Il collo

sintesi di Sabrina Ballini

Francesca Bonsignori nell’articolo pubblicato sulla rivista “Vivere lo Yoga”, n°45 luglio/agosto 2012, parla dell’importanza dei movimenti del collo come esercizi in grado di promuovere un adeguato stato di salute.
Infatti, a causa del tentativo della psiche di riportare le emozioni (altro nome del prana) nel tronco, la maggior parte delle tensioni vengono somatizzate proprio nella zona del collo e delle spalle. Non è un caso se l’hatha yoga consideri ciascuna zona del nostro corpo come sede specifica di determinati processi.
La maggior parte dei disturbi locali è data dal diverso dislocamento di questi processi rispetto alla propria sede di elezione. Le emozioni, che hanno la loro sede nel tronco, spesso salgono in testa, provocando forme di disorientamento e successivi tentativi da parte della psiche di riportarle al tronco, dove hanno possibilità di essere metabolizzate.
Il fallimento di questi tentativi provoca varie forme di tensioni ed abitudini posturali disarmoniche, sia ordinarie, sia nell’esecuzione della pratica degli asana.
Il collo ha un ruolo importante nella respirazione alta clavicolare, per cui tensioni e disarmonie possono provocare un blocco di questa attività respiratoria con relative conseguenze ed alterazioni dell’attività psichica ad essa collegata.

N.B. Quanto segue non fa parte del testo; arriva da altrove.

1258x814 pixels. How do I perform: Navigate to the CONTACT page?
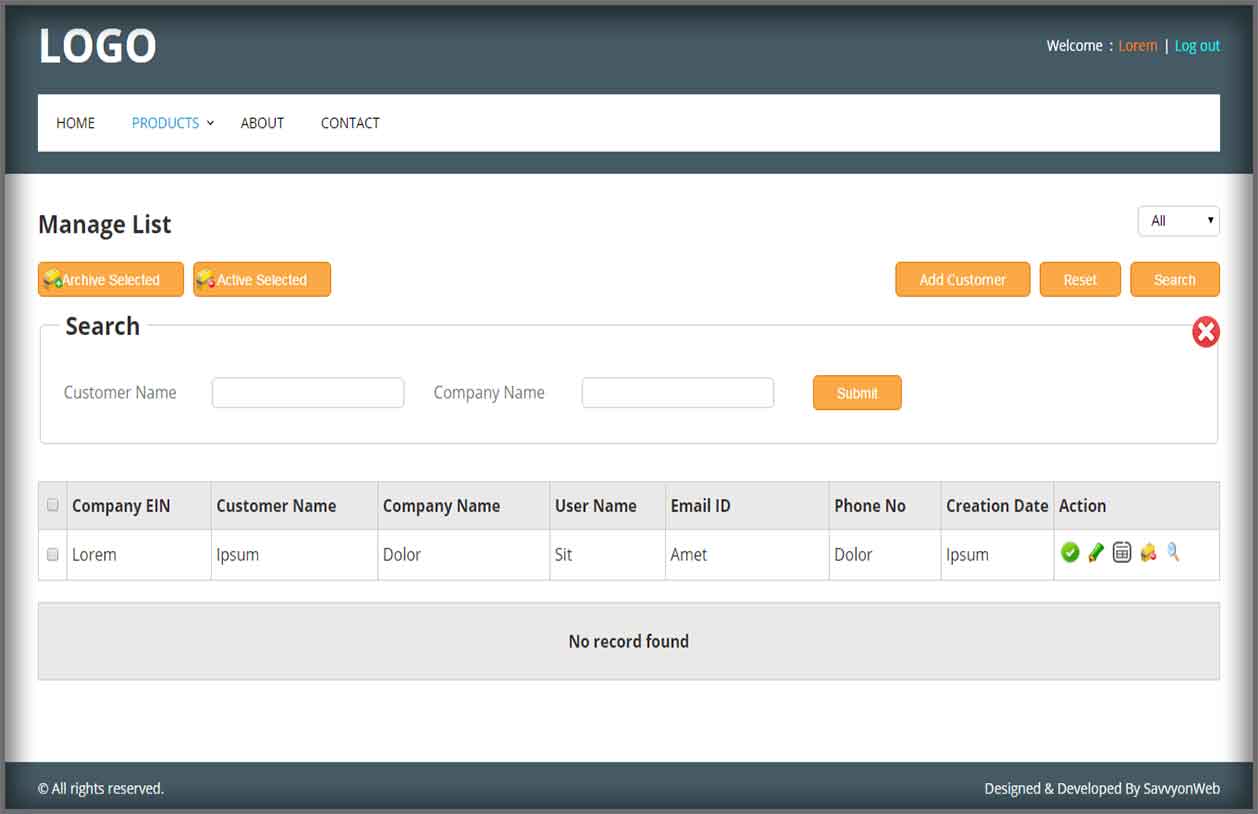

Per questo è molto importante durante la pratica porre consapevolezza al collo ed alla testa.
Prima di tutto occorre rafforzare e rimuovere le tensioni procedendo con movimenti lenti ed armonici del collo che, per quanto molto semplici, hanno un effetto benefico sul corpo e sulla psiche dandoci la possibilità di sciogliere le rigidità e concederci una maggiore mobilità.
Inoltre è necessario continuare a lavorare su questa zona in ogni asana, stando attenti a collocare la testa in una posizione equilibrata rispetto alle nostre possibilità e cercando di eliminare ogni volta quelle tensioni del collo che possono infastidire l’assunzione ed il mantenimento degli asana stessi.